NEW DELHI: For Anjishnu Bose, the Vaishali (Ghaziabad) lad who’s likely ranked the highest in JEE Advanced in Delhi, getting into an IIT is not even the first option. He wants to take his prodigious brain—he’s also won the Kishore Vaigyanik Protsahan Yojana scholarship for basic science students that’ll see him through to research—and an all-India rank of 26 to the Indian Institute of Science, Bangalore. 
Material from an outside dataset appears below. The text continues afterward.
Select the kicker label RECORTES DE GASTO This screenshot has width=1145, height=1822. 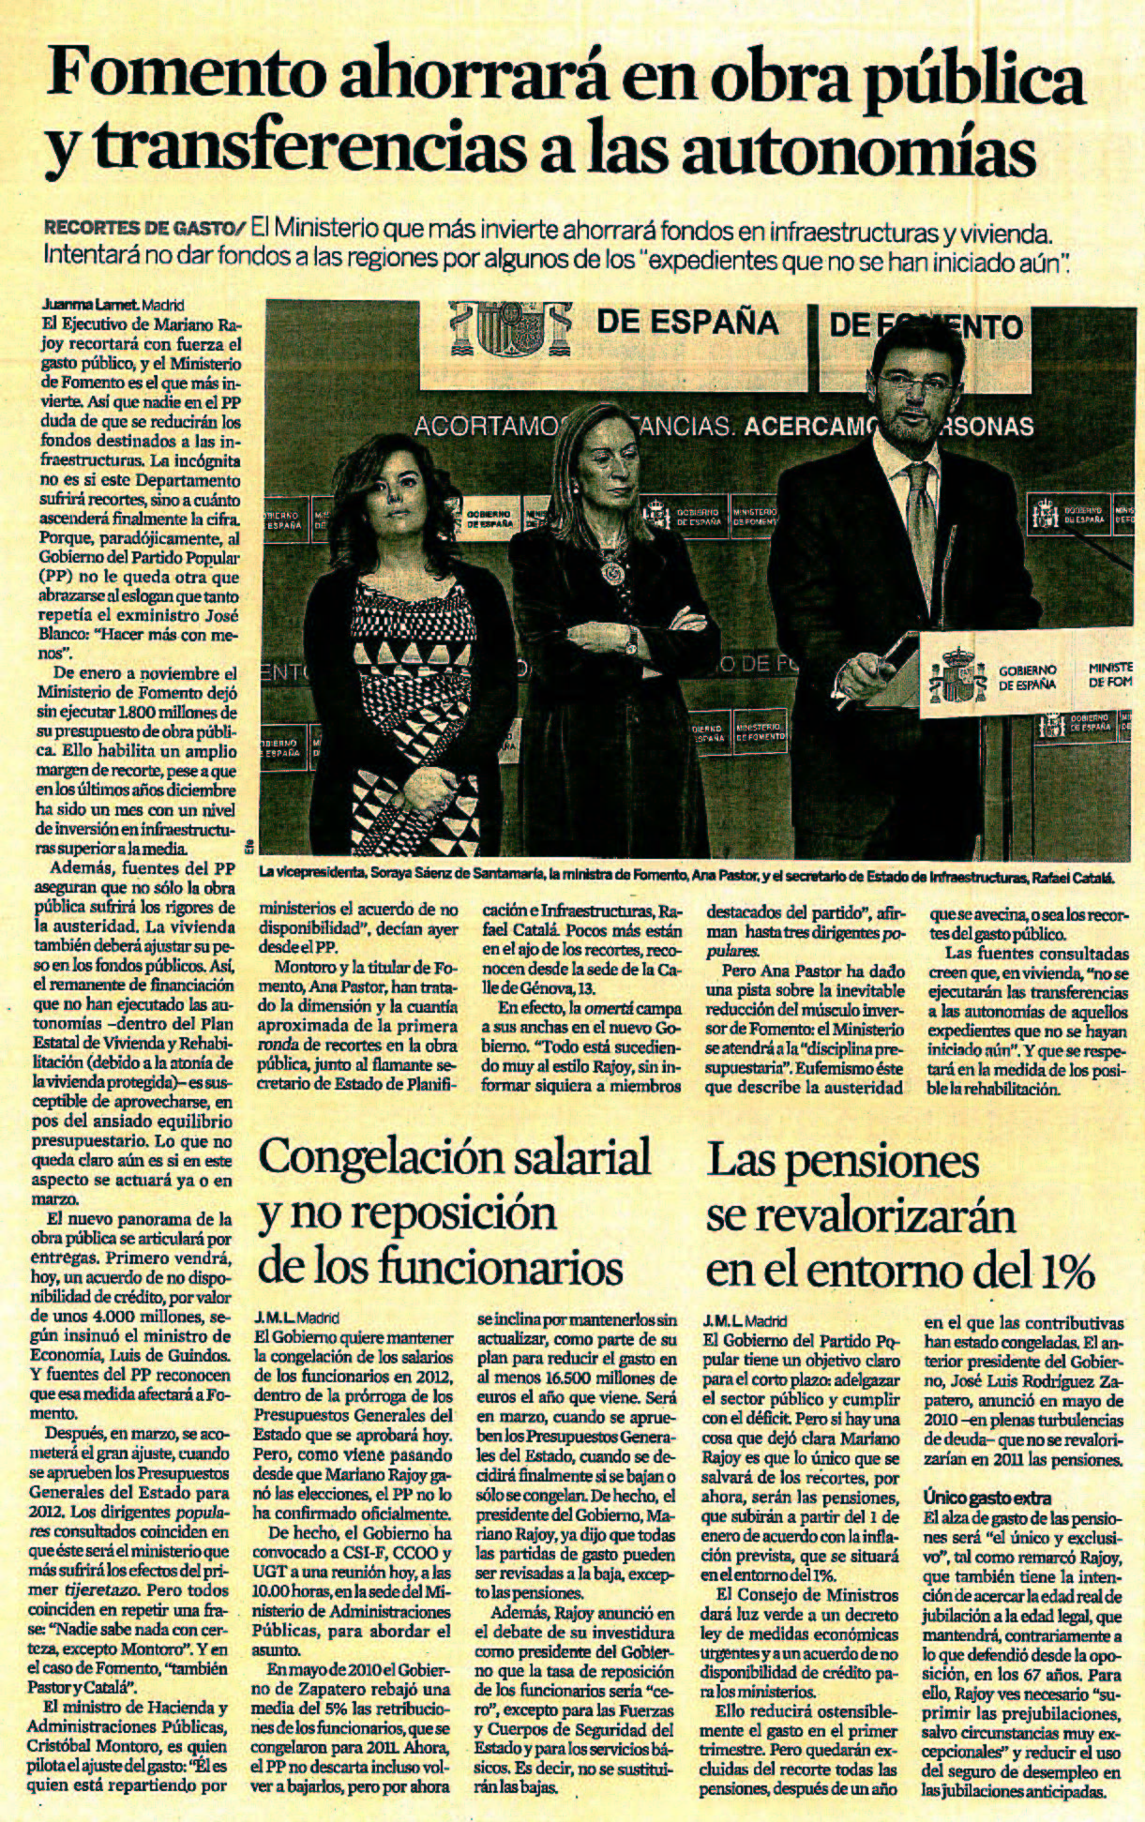[139, 228]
“I want to do BSc Physics,” say Bose. “IISc is first option. If that doesn’t work, I’d prefer to join the general Physics programme at IIT Kanpur or Kharagpur.” But he may not even need a plan B. He has already been called for counselling for the KVPY quota at IISc which will be held on July 1. JEE Advanced is itself Plan B. 

No corporate or coding job with a fat paycheck for him either—Bose will be a full-fledged scientist. “After my BSc, I’ll pursue a master’s and then research.” He attended coaching on school days and put in “nine-10 hours” of self study on days off. The student of SR DAV School Dayanand Vihar, scored a 97.4% in his CBSE board exams. But Bose is far from being a dull all-work-no-play kid. He plays video games in his free time, reads science fiction voraciously and plays the keyboard. “I have a Trinity Grade V certificate in keyboards,” he says and is partial to Beethoven and Mozart. And he still finds time to practise Buddhist chanting every day. “It is a form of meditation. I am also fascinated by the Gita.” Bose’s elder sister and father Tapas Bose, a PSU employee, are both engineers; mother Jhuma Bose tutors kids at home. 

Suyash Agarwal (AIR 69) moved from Satna—where the all-India topper is based—to Delhi to attend coaching here. His school is in Haryana and he’d travel to Delhi to attend weekend classes. “I’d travel about 100km in a day on weekends,” Agarwal says.